=== EXTRACTED DATA ===

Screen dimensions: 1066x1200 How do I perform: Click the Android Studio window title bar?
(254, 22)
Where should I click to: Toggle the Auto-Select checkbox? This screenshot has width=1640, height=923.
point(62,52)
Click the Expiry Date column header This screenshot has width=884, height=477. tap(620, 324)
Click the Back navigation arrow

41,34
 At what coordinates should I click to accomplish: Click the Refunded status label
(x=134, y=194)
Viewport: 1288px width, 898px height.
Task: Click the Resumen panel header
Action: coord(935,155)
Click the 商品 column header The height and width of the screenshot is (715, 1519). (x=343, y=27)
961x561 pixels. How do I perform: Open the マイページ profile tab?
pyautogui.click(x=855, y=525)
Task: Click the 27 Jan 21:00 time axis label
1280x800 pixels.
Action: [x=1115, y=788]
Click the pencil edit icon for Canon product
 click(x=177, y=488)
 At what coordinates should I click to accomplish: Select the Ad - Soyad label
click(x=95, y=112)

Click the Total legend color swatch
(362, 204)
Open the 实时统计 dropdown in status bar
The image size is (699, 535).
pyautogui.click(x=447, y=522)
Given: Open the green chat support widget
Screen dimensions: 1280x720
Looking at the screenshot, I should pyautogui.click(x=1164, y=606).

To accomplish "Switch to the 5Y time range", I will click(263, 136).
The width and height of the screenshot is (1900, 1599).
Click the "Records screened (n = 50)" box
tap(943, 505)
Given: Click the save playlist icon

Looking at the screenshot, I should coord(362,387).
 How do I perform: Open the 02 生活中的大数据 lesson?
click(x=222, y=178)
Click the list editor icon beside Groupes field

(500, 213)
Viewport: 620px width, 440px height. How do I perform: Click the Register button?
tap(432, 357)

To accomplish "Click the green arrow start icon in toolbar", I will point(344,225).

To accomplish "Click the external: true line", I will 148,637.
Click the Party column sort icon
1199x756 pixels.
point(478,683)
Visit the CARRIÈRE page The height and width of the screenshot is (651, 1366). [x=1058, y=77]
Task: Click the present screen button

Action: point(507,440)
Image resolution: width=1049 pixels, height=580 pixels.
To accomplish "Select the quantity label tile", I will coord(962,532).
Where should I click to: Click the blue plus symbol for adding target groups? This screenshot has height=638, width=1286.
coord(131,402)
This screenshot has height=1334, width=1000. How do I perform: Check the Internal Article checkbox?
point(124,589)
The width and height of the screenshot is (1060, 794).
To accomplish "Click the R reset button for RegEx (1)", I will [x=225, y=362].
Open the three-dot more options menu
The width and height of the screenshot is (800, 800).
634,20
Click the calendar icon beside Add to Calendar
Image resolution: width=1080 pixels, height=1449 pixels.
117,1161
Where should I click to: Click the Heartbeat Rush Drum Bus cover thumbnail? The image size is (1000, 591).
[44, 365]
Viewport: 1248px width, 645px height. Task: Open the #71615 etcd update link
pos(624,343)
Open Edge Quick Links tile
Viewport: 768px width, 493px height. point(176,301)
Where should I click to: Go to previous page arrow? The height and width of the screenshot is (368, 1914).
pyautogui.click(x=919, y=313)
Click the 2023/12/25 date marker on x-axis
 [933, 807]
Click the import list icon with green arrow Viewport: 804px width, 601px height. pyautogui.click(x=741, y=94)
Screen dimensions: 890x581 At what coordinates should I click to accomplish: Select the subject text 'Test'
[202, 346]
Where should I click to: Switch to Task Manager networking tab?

===

### TASK
Take the listing above and repeat exactly the lines from the one containing "At what coordinates should I click to accomplish: Click" through the one containing "Task: Click the 27 Jan 21:00 time axis label", both included.

### PROBLEM SOLUTION
 At what coordinates should I click to accomplish: Click the Refunded status label
(x=134, y=194)
Viewport: 1288px width, 898px height.
Task: Click the Resumen panel header
Action: coord(935,155)
Click the 商品 column header The height and width of the screenshot is (715, 1519). (x=343, y=27)
961x561 pixels. How do I perform: Open the マイページ profile tab?
pyautogui.click(x=855, y=525)
Task: Click the 27 Jan 21:00 time axis label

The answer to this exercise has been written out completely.